しかし、この報道によりますと、先住民族の子供たちに寄宿学校への通学を強制することは、カナダだけに限られませんでした。
米国には、政府認可のもとに行われた同様の長く暗い虐待・拷問の歴史があります。19世紀から20世紀にかけて、米国には350以上の先住民の寄宿学校があり、その多くは州から資金提供を受け、教会により管理運営されていました。
この報道はさらに、「バイデン大統領によりハーランド氏が先住民族出身の初の内務長官として任命されたことで、米国政府がこの植民地主義による悪用の歴史に初めて取り組む道が開けた。去る6月、先住民寄宿学校を率先してきた内務省が、これらの学校による遺産の総括を発表した」と報じています。
同省は声明のなかで、「この種の寄宿学校は、先住民族の子供たちを家族やコミュニティから引き離し、米アラスカ州やハワイ島の先住民を文化的に同化させるべく、彼らのアイデンティティや彼らの母語、信条を忘れさせ、より遠隔地に移動させることでの抑圧を目的としていた。150年以上の間、数十万人の先住民族の子供たちが彼らの生まれ育った社会から引き離された」としました。
この報告によりますと、1978年のアメリカ先住民の児童福祉法成立により、ようやく先住民の保護者らに対し、子どもたちを寄宿学校に行かせない選択が許可されるまで、1869年から1970年の間に数十万人のアメリカ先住民の子供たちが、こうした学校で過ごし、あるいは死亡しました。

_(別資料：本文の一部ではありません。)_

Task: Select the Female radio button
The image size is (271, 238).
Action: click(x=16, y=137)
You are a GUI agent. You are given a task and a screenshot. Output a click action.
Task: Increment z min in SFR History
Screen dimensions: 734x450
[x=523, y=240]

フォーリンポリシー誌によれば、このような悲惨な政策は19世紀を通して植民地国家でごく通常のことでしたが、1948年のジェノサイド条約とは全く相容れないものであり、国際法におけるジェノサイドの法的定義と一致しています。
少なくとも1948年から1978年の間に、米国は道義的にだけでなく、自国民に対する大量虐殺の犯罪に対して法的な責任があるといえます。